Problem details - Rewrite everything in the material from the line containing "Describe the element" down to the line containing "at that location.", changing "screenshot" to "image" and keeping all else as it is. Omit the pictures from your answer.

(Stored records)
....
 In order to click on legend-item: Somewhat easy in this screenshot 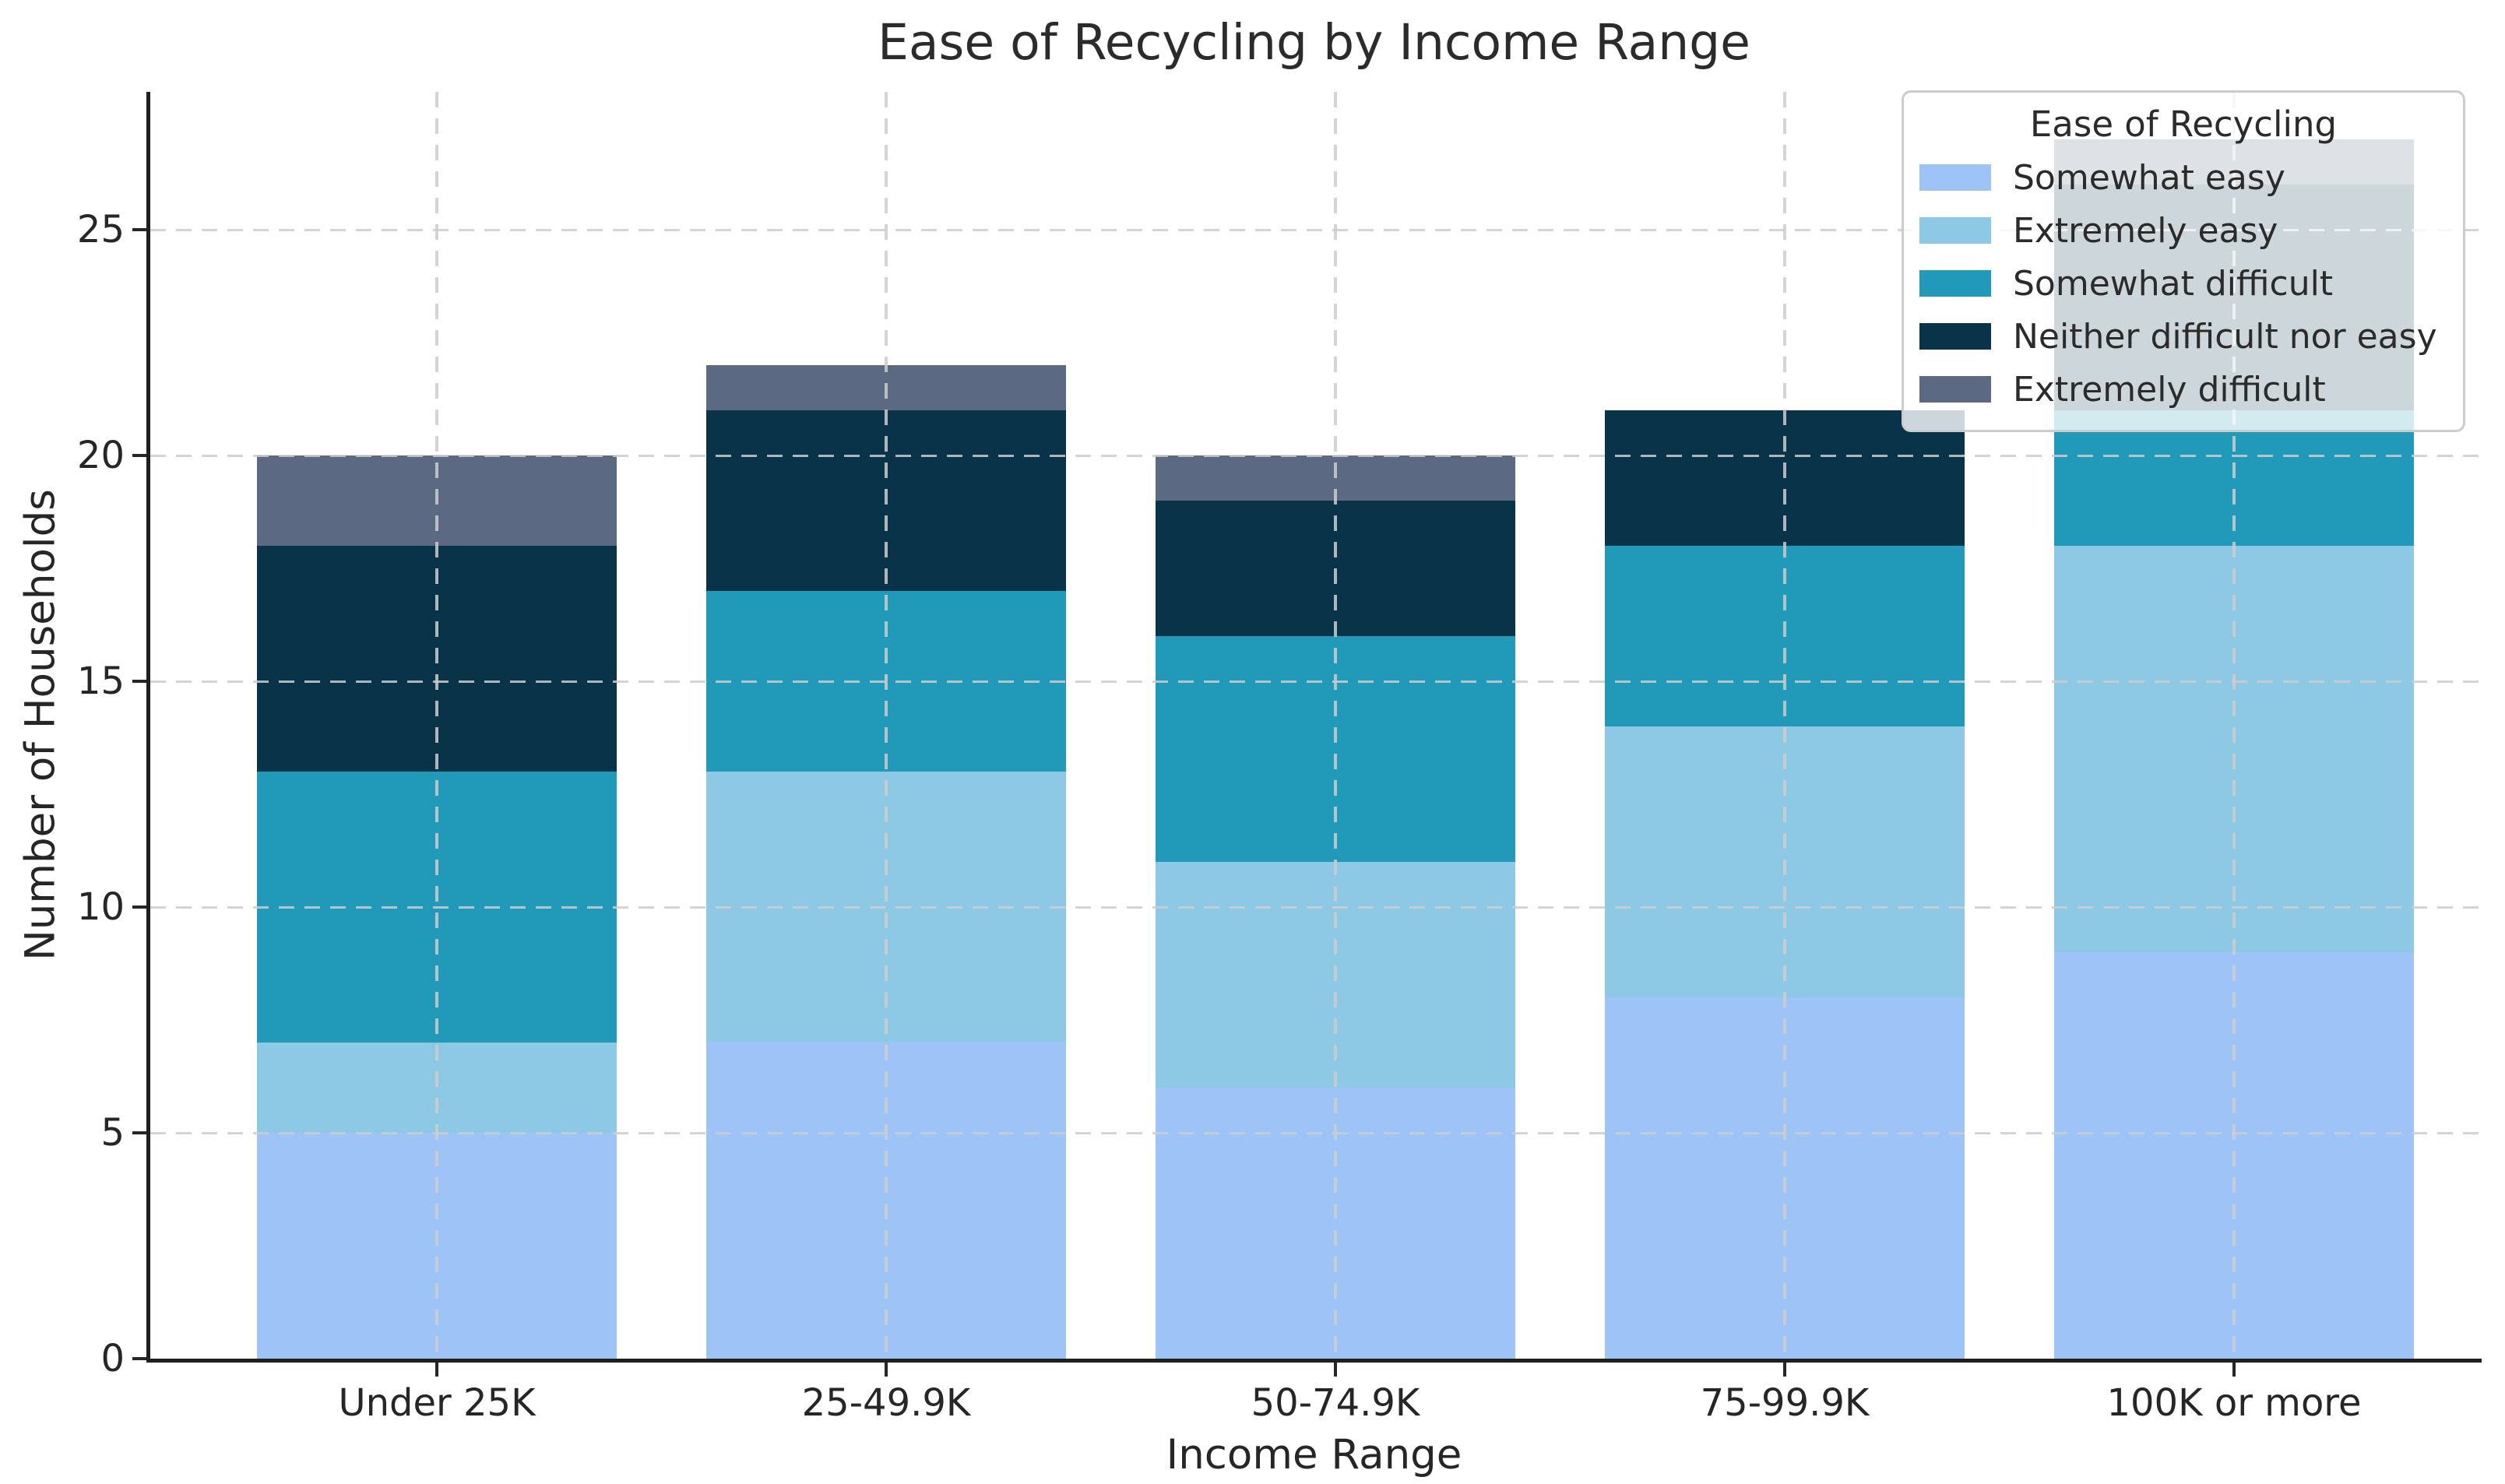, I will do `click(2183, 178)`.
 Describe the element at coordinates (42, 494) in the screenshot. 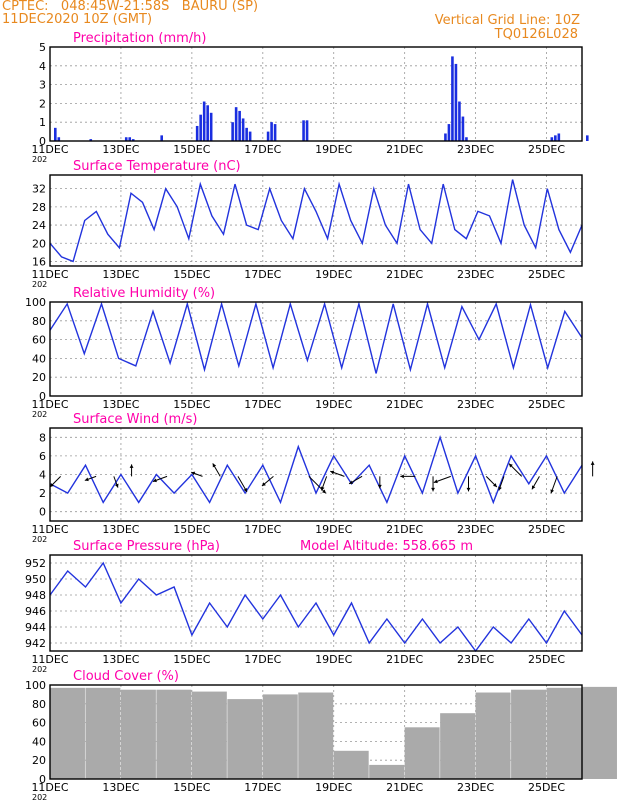

I see `y-tick-label: 2` at that location.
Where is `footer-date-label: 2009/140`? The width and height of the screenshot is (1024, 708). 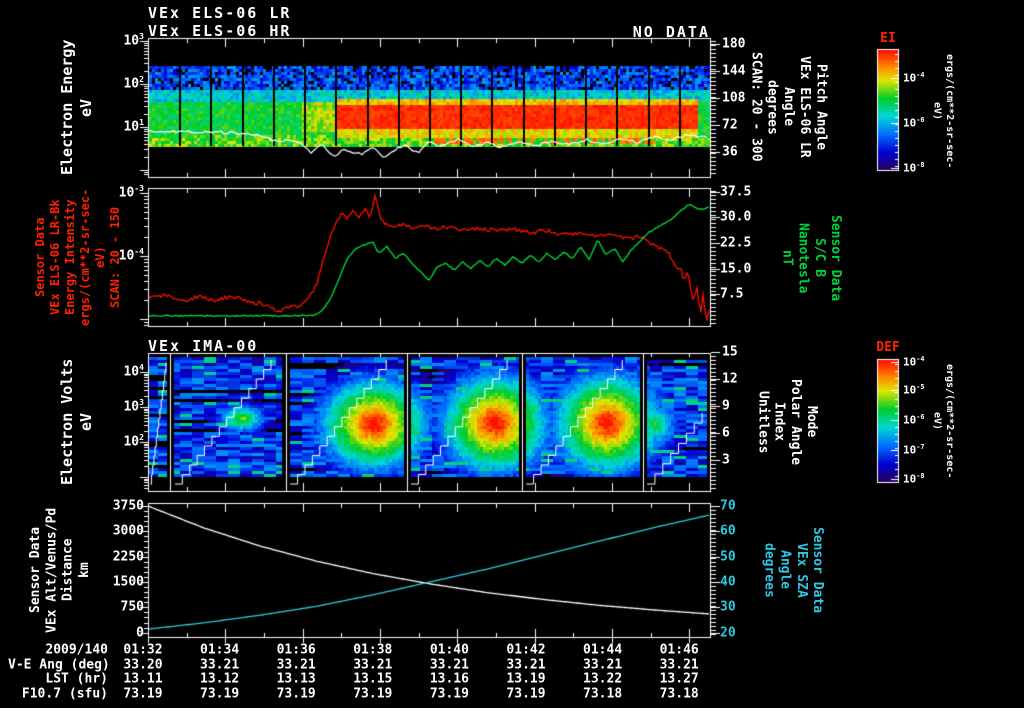 footer-date-label: 2009/140 is located at coordinates (76, 650).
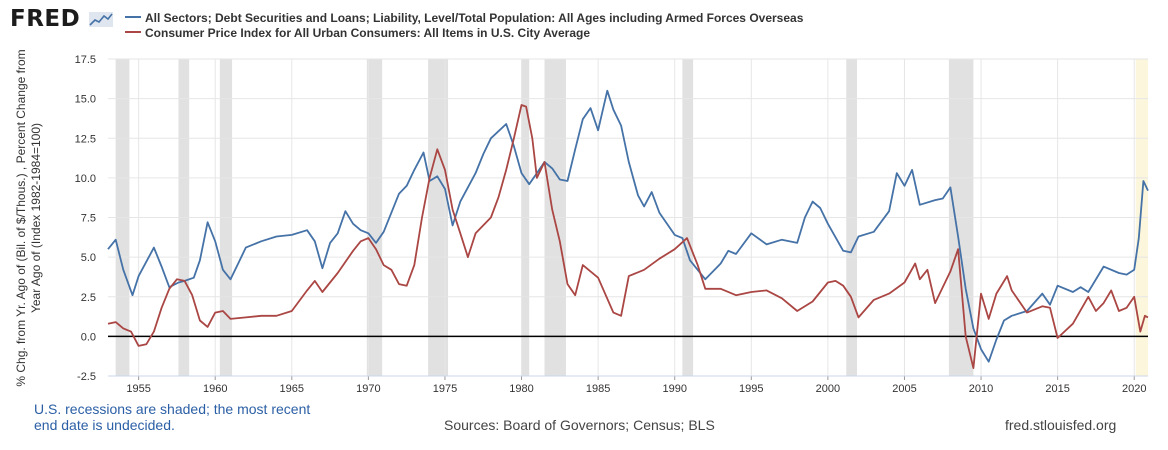 The height and width of the screenshot is (450, 1168). What do you see at coordinates (751, 389) in the screenshot?
I see `x-tick-label: 1995` at bounding box center [751, 389].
....
Solved problem -
 Describe the element at coordinates (42, 494) in the image. 

I see `y-tick-label: 2` at that location.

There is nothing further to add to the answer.